> PROBLEM TO WORK ON:
Reproduce the entries shown below only from the line with "[High Protein 25" down to the line with "Josh Woodward – Already There (203, 980)", keeping both end lines and copying each one exactly.

===== RECORDS PROVIDED =====

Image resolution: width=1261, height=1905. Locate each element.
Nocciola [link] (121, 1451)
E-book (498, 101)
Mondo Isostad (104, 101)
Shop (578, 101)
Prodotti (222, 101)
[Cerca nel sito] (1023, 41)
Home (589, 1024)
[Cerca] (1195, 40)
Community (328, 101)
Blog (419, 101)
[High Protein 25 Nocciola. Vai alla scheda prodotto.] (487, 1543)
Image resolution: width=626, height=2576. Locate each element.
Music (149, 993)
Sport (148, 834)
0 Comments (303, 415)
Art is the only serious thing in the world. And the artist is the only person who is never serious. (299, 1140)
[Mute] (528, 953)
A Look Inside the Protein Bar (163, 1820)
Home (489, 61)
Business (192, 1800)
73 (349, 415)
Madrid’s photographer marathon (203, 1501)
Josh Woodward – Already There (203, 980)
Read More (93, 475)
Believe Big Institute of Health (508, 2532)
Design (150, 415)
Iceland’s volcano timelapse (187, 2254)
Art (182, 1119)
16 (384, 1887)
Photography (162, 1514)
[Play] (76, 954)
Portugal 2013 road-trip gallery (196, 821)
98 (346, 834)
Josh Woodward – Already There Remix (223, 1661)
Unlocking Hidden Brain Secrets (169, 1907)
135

=====

> SOLUTION TO THE EXERCISE:
[High Protein 25 Nocciola. Vai alla scheda prodotto.] (487, 1543)
Image resolution: width=626, height=2576. Locate each element.
Music (149, 993)
Sport (148, 834)
0 Comments (303, 415)
Art is the only serious thing in the world. And the artist is the only person who is never serious. (299, 1140)
[Mute] (528, 953)
A Look Inside the Protein Bar (163, 1820)
Home (489, 61)
Business (192, 1800)
73 (349, 415)
Madrid’s photographer marathon (203, 1501)
Josh Woodward – Already There (203, 980)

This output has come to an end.